“Avrupa Savunma Birliği” ne kadar gerçekçi?

Prof. Dr. Kemal İnat | Görüş & Analiz | 15 Kasım 2017, Çarşamba


“Avrupa Savunma Birliği” ne kadar gerçekçi?
Avrupa Birliği’nin 23 ülkesinin dışişleri ve savunma bakanları pazartesi günü Brüksel’de “Avrupa Savunma Birliği” için ilk adım olarak yorumlanan bir protokol imzaladılar. Savunma harcamalarının artırılmasını, ortak silahlanma projeleri oluşturulmasını ve krizlere müdahale için gerektiğinde kullanılmak üzere bir ortak askerî gücün hazır bulundurulmasını öngören bu belgenin imzalanması AB içerisindeki değişik çevrelerde ciddi bir heyecan uyandırmışa benziyor.

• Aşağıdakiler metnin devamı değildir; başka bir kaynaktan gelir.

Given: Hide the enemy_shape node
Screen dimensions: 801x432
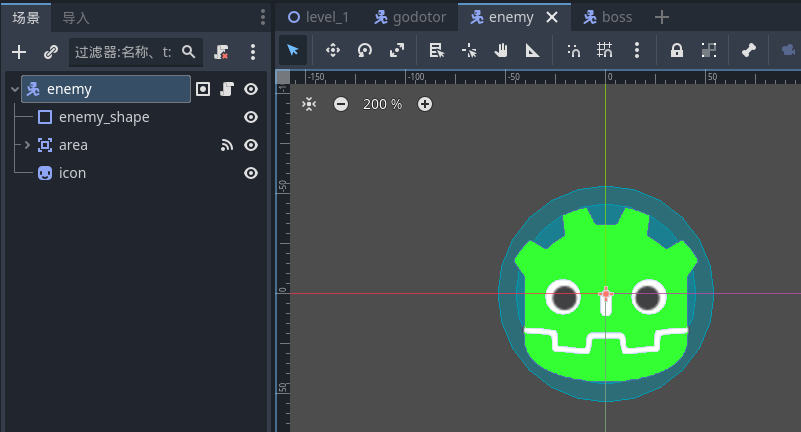Looking at the screenshot, I should [251, 117].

Almanya Başbakanı Merkel’in, Amerikan Başkanı Trump ile gerçekleştirdiği sayısız başarısız görüşmeden sonra yaptığı “Avrupalılar olarak kendi başımızın çaresine bakmalıyız” açıklamasının ve yeni Fransız Cumhurbaşkanı Macron’un savunma alanında iş birliğinin artırılmasını da kapsayan AB’nin reforme edilmesi yönündeki çağrılarının ardından böyle bir gelişme bekleniyordu.
Ancak burada sorulması gereken soru, Almanya ve Fransa’nın istemesi AB çatısı altında bir “savunma birliği” oluşturulması için yeterli olacak mı sorusudur.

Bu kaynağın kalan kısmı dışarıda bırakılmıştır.